A Bipartisan Case for School Choice

It can easily be bipartisan — here is Melissa Moschella writing at Public Discourse:

Let’s set aside partisanship and unite to provide disadvantaged children with the educational opportunities they deserve. Rather than deny low-income families the same educational choice that wealthier families enjoy, we should seek other ways to improve the quality and efficiency of public schools.

Most of the policy goals that President Donald Trump outlined in his address to Congress are subjects of heated public controversy—many for good reason. But one proposal that should not be controversial is the expansion of school choice programs for low-income families. This proposal should be supported by concerned politicians and citizens across the political spectrum.

For conservatives and libertarians, school choice programs are an obvious improvement over a situation in which government-run schools have a monopoly on public educational funding, despite the fact that, on average, private and religious schools consistently outperform public schools on all measures. If private and religious schools serve the public interest in educating children better than public schools do, it is unjust not to allow parents to use public educational funds at those schools. Furthermore, school choice programs help to bring our education policies more in line with the primacy of parental educational authority, a point that I will discuss in greater detail below.

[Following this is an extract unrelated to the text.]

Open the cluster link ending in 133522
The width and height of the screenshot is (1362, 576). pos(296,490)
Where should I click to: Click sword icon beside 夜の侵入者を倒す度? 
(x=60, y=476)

For liberals, enabling children from low-income families to have access to some of the advantages enjoyed by the wealthy should be seen as an obvious gain with regard to equality of opportunity. In Washington, DC, for instance, participants in the Opportunity Scholarship Program (OSP) for low-income students had a high school graduation rate 21 percent higher than their peers, according to a 2013 study by Patrick Wolf from the University of Arkansas and colleagues. These findings led Wolf and his colleagues to conclude that the OSP is “one of the most effective urban dropout prevention programs yet witnessed.”